Required work:
Pull out every line in the data below that contains the string "height", matching case exactly.

Data provided:

§

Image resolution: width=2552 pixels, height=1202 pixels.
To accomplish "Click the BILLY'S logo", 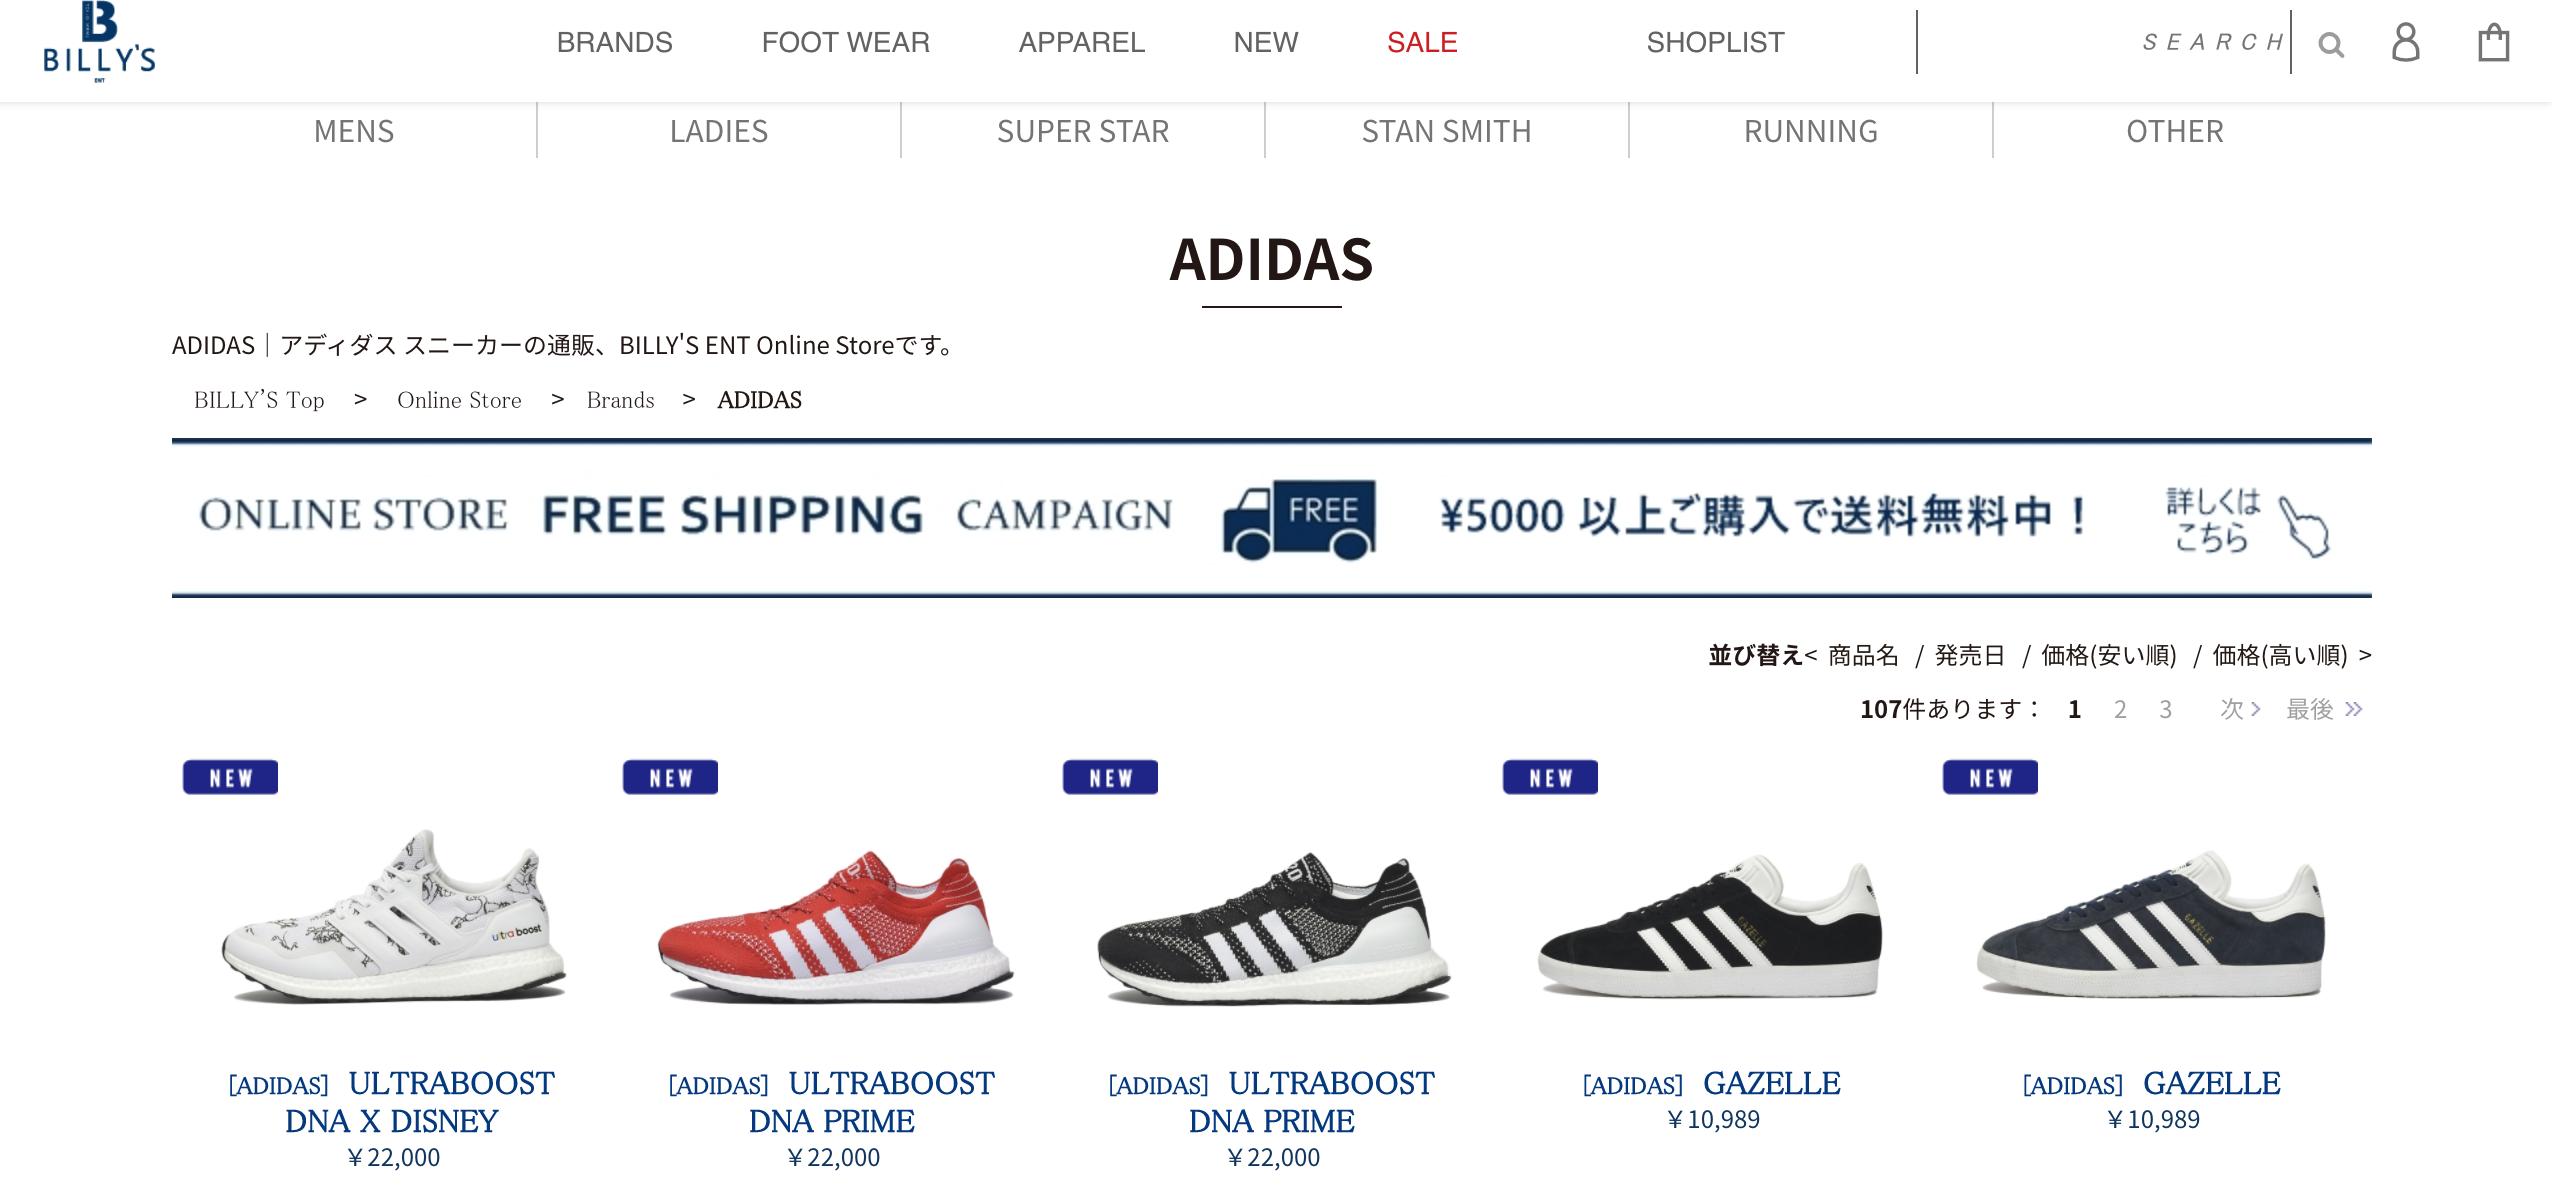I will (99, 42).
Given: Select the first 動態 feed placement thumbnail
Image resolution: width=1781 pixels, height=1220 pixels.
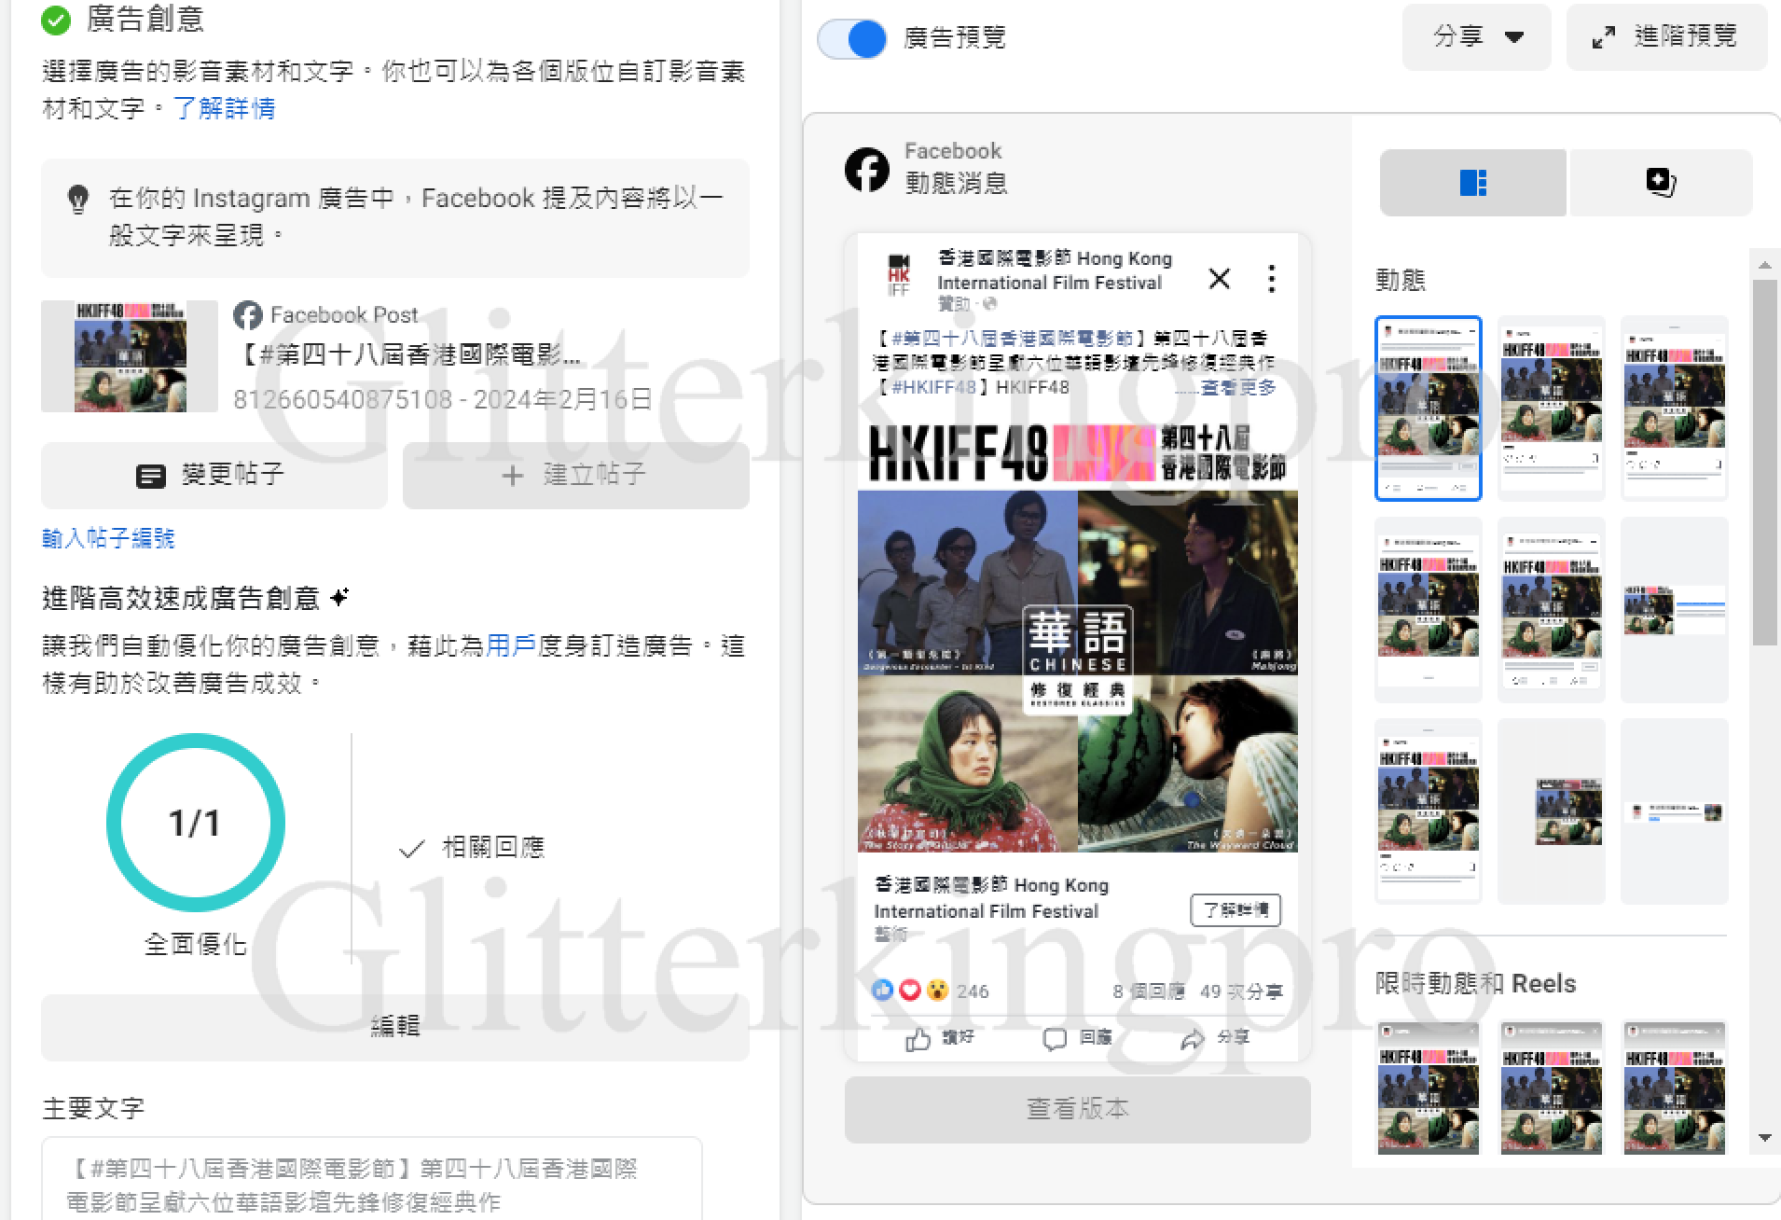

§

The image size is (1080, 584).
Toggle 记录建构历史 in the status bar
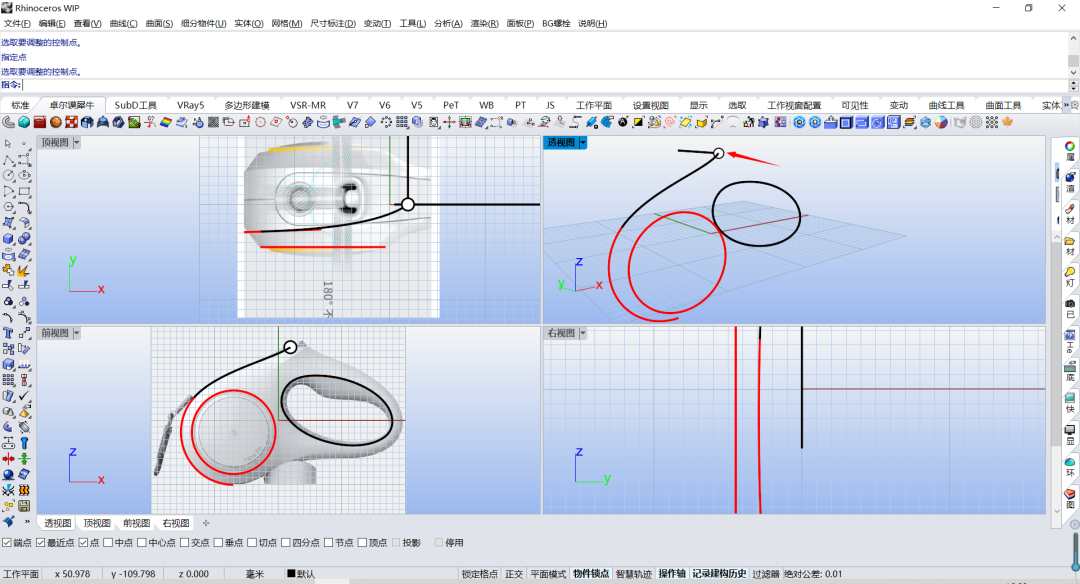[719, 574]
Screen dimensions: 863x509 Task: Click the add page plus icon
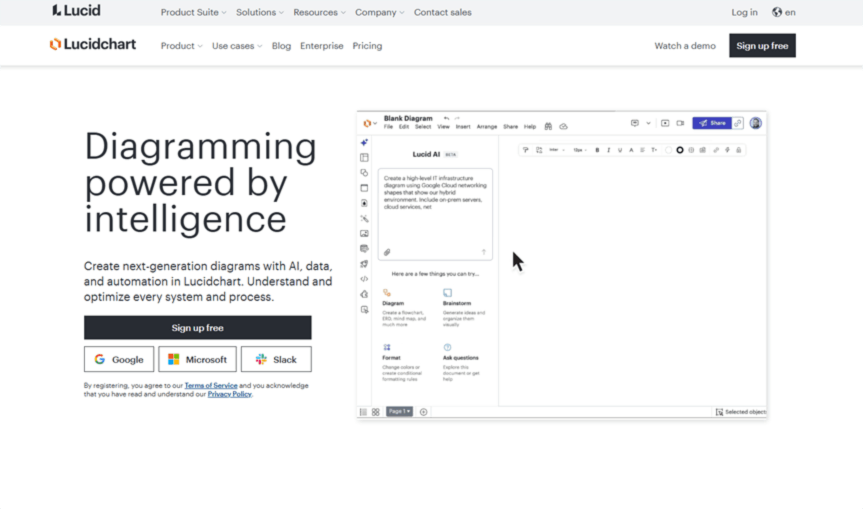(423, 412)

§

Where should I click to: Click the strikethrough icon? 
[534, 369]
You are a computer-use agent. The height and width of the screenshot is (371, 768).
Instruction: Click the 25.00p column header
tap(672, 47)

§

Task response:
Image resolution: width=2552 pixels, height=1202 pixels.
Image resolution: width=1781 pixels, height=1220 pixels.
You are a computer-use agent. The height and width of the screenshot is (371, 768).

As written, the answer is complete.